» **項目一覧**:
───

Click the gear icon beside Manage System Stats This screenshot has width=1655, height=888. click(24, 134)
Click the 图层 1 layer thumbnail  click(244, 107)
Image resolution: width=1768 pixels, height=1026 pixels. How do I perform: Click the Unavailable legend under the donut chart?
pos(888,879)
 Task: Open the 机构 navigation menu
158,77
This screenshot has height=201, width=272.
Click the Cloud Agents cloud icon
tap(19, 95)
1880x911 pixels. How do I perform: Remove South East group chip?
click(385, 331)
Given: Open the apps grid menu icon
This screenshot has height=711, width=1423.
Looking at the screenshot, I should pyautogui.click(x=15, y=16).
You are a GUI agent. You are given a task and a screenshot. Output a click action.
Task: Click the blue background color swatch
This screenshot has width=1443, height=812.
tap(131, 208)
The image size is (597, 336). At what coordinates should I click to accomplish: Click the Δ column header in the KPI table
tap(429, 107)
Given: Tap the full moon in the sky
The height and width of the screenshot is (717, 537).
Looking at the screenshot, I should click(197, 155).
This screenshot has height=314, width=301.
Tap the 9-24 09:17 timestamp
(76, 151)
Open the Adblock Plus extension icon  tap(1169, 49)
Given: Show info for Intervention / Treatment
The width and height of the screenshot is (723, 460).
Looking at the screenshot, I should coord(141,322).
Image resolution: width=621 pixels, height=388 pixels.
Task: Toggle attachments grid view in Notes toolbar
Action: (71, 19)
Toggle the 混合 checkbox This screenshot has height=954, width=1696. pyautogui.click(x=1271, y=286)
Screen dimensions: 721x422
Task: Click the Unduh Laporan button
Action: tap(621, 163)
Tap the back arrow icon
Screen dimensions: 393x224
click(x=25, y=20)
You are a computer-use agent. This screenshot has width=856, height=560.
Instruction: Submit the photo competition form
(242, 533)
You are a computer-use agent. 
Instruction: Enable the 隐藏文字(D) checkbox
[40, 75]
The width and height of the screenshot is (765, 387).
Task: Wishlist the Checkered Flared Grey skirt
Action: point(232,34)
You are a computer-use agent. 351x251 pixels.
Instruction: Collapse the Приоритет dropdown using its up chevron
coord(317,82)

───

「You are a GUI」を含む行から始め、「tap(429, 107)」を含む行で終えて、その範囲の項目だけを2列のCSVに書き出しなさい。列名は「入力」と「出力」とし、1項目につき1行で、項目の文とその答えをそれぞれ引用符で囲んだ1つのフィールドに入れ、改行は空白に置き換えること。

入力,出力
"You are a GUI agent. You are given a task and a screenshot. Output a click action. Task: Click the blue background color swatch This screenshot has width=1443, height=812.","tap(131, 208)"
"The image size is (597, 336). At what coordinates should I click to accomplish: Click the Δ column header in the KPI table","tap(429, 107)"